The Grumpy Editor's guide to mail clients: introduction
Posted Jun 17, 2004 14:47 UTC (Thu) by
rlb (subscriber, #9072)
Parent article:
The Grumpy Editor's guide to mail clients: introduction
I'd also suggest trying a recent version of gnus. If you're running Debian "apt-get install emacs21 gnus", and then "info gnus".
The standard nnml storage format is similar to what you're used to, but also includes a news style .overview file in each directory to speed things up. Gnus has backends for many other formats too, including mbox, imap, maildir, and slashdot, among others. You might also want to look in to the gnus agent (plugged vs unplugged), pgp handling, mime handling, stackable summary limits (limit to author, limit to...), process marks, attachments (C-c C-a when editing a message), etc.

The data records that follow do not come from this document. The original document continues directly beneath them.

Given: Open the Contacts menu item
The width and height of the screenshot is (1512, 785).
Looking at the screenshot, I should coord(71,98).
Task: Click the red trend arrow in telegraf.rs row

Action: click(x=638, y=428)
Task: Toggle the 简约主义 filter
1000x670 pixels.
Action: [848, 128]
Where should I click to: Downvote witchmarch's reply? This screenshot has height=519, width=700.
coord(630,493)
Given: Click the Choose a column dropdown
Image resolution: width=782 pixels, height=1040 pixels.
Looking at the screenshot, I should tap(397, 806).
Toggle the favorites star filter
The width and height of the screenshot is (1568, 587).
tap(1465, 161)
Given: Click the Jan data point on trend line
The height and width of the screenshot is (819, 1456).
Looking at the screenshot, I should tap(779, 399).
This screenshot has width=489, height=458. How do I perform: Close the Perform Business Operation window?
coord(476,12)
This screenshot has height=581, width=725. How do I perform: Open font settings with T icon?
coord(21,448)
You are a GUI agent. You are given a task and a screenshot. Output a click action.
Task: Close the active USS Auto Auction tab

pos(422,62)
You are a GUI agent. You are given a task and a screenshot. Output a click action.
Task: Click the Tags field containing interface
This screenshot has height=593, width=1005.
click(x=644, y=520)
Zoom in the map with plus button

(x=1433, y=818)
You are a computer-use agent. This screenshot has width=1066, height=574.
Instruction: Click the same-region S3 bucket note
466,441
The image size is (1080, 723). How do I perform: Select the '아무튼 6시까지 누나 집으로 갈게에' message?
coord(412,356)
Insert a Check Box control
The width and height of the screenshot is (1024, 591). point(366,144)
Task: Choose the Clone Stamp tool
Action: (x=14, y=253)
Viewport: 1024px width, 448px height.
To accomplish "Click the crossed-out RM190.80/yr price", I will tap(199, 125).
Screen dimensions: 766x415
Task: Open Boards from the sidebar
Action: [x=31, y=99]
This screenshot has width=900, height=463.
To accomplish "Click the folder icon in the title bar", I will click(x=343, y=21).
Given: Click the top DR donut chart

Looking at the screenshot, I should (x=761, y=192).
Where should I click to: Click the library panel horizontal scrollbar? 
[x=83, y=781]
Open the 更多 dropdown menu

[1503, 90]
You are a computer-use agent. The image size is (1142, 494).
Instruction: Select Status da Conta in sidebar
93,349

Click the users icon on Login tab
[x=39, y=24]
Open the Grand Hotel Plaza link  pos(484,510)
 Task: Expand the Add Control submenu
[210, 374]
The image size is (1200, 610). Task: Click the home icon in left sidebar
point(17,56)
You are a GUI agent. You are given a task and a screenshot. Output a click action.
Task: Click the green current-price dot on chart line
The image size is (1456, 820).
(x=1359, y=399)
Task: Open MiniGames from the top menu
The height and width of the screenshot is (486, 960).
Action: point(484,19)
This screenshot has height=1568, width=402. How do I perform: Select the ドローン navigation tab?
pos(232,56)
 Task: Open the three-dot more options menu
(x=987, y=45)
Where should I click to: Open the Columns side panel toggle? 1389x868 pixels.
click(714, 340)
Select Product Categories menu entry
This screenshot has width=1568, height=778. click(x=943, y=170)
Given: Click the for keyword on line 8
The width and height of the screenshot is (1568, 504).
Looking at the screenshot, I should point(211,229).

Gnus does handle email in a potentially unusual way by default, but it's not too difficult to change that. For example, you can change it to mark articles as dormant, rather than read by default, when you read them so that they won't be subject to expiry. This presumes that you're using total-expire for the relevant group, which means that read email expires after N days. Given that alteration, then you'll just explicitly hit 'd' to mark an article as read, which will schedule it for expiry. Gnus' normal delay for deleting emails can be handy sometimes, but you can always force an immediate delete if you need to.
The only thing I can think of that you might be missing is command line email manipulations, but you can process mark any number of articles in a group with '#' and then most of the default operations will apply to all of the marked articles. You can also set the process mark according to various criteria, and you can always apply an arbitrary function to the process marked articles via M-&.
All that said, I'd also note that gnus is probably not for everyone. Anyone who prefers thunderbird/evolution style GUI clients is probably not going to be happy with gnus, and the learning curve for gnus is not nearly as shallow, but in exchange, gnus' flexibility is very high.